Non mancano certo le affinità tra l’arcinoto aspirapolvere Vorwerk Folletto, croce e delizia dei piazzisti di ogni tempo, e il quasi identico progetto, sospeso tra musica contemporanea e performance, che ha cambiato la «r» in «l» per assumere il nome di Volkwerk, con rimando ostentato al termine tedesco «volk», popolo. Basterebbe solo riandare alle origini dell’attrezzo bianco e verde, con l’azienda tedesca Vorwerk che negli anni della grande crisi, nel 1929, trovò rifugio nelle scope elettriche per compensare il declino dei grammofoni, i propri prodotti principali. Anzi, per dirla tutta, un geniale ingegnere ebbe l’intuizione di piazzare delle piccole manovelle nel motore di un grammofono, partorendo così il nucleo motore di un oggetto che sarebbe entrato nelle case di mezza Europa, compresa l’Italia a partire dagli anni Quaranta.

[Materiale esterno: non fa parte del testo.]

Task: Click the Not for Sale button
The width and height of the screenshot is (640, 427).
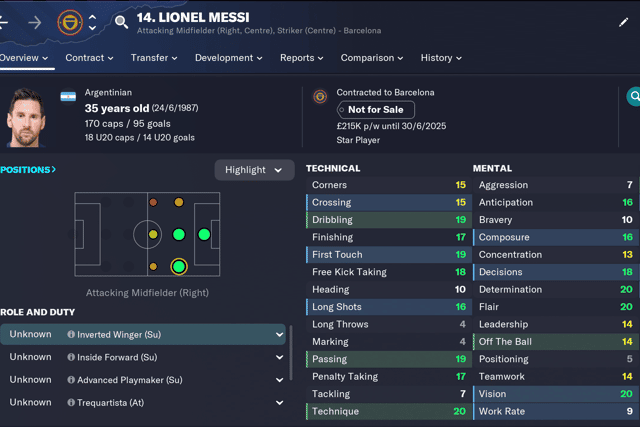Action: 376,110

Giocando su suoni e rumori, è nato, molto più di recente, il progetto Volkwerk Folletto, che sarà oggi ospite, a partire dalle 19.30, della rassegna «Kilowatt Summer» nelle Serre dei Giardini Margherita di via Castiglione. Strumenti tradizionali come armonica e flauto saranno filtrati attraverso l’utilizzo di attrezzi come l’aspirapolvere, per l’appunto, o l’aerosol. Tra improvvisazione e provocazione, si tratta, segnala il duo formato da Andrea Renzini, artista e sperimentatore, e Gian Luca Patini, «naturalista-musicista» come si definisce, di «una musica impura per nascita e metodo, fuorviante per i suoi singoli rimandi alla musica colta ma anche popolare come il rock, il folk o il blues, tutti aggettivi presenti ma non effetivamente determinanti, riconcepiti in una centrifuga “sui generis” dell’esperienza sonora».

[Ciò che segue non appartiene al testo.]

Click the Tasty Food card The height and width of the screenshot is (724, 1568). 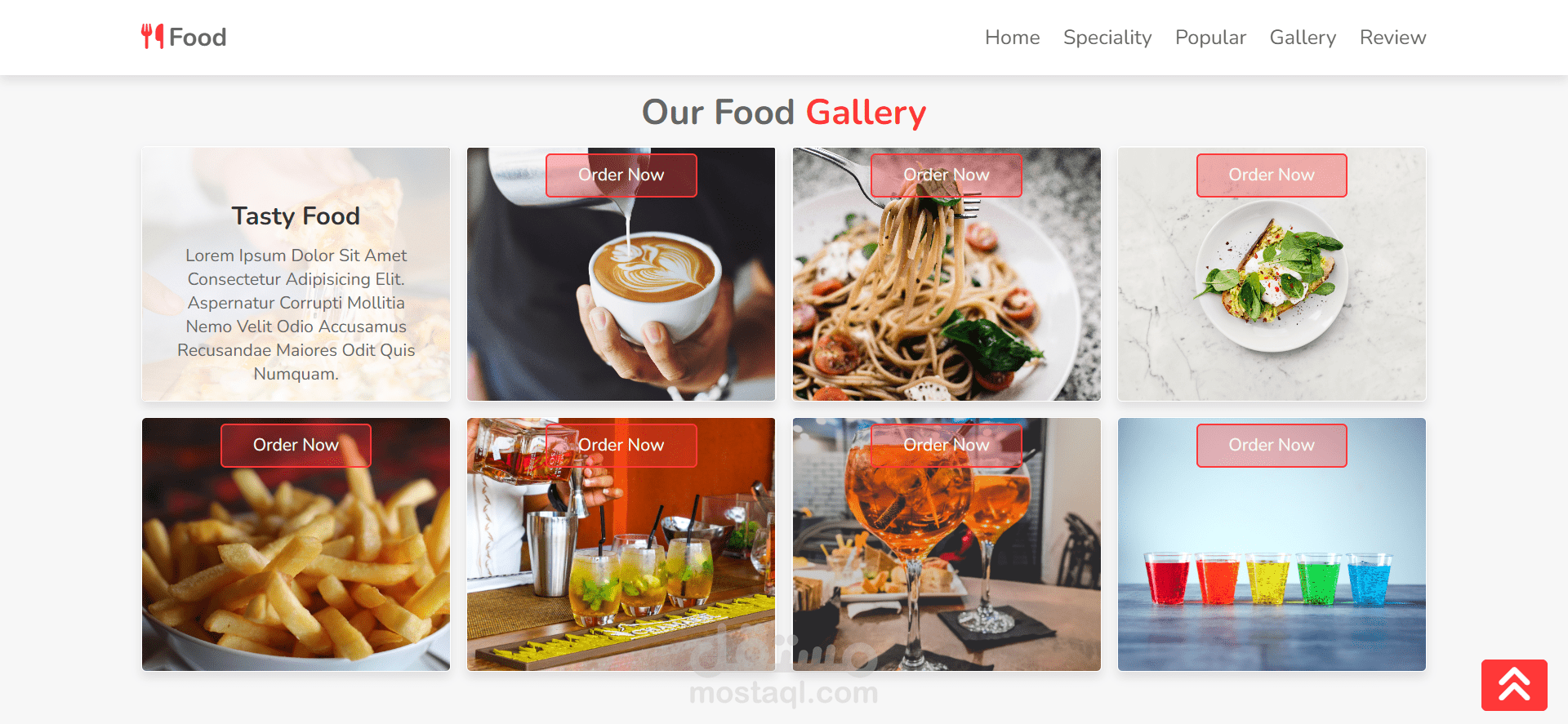click(x=296, y=274)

Volkwerk Folletto è anche un audio-libro, un oggetto d’arte a tiratura limitata pubblicato da Stile Libero di Oderso Rubini, con il contributo critico del «cattivo maestro» Toni Negri, che definisce l’aspirapolvere come un «oggetto del popolo» che «nasce per semplificare la pulizia e finisce per produrre fastidio, rumore, caos». E di un pioniere della musica elettro-
nica come l’ottantenne berlinese Hans Joachim Roedelius, illustrato dallo stesso Renzini in una rivisitazione de La Mytologie du Rhin di Gustave Doré. Come ha detto Renzini in una esibizione dal vivo di qualche tempo fa, «da Cage in poi, tra rumore e non rumore, è stato fatto tutto. Il nostro è un percorso a ritroso, dal noise, dai rumori bianchi tipo sintetizzatore povero, fino a un’armonia all’opposto dell’industrial. Il nostro discorso parte da strumenti non convenzionali ma a guardar bene di uso comune, come aspirapolvere, vibratori, aerosol, per un crossover trasversale alle gerarchie audio».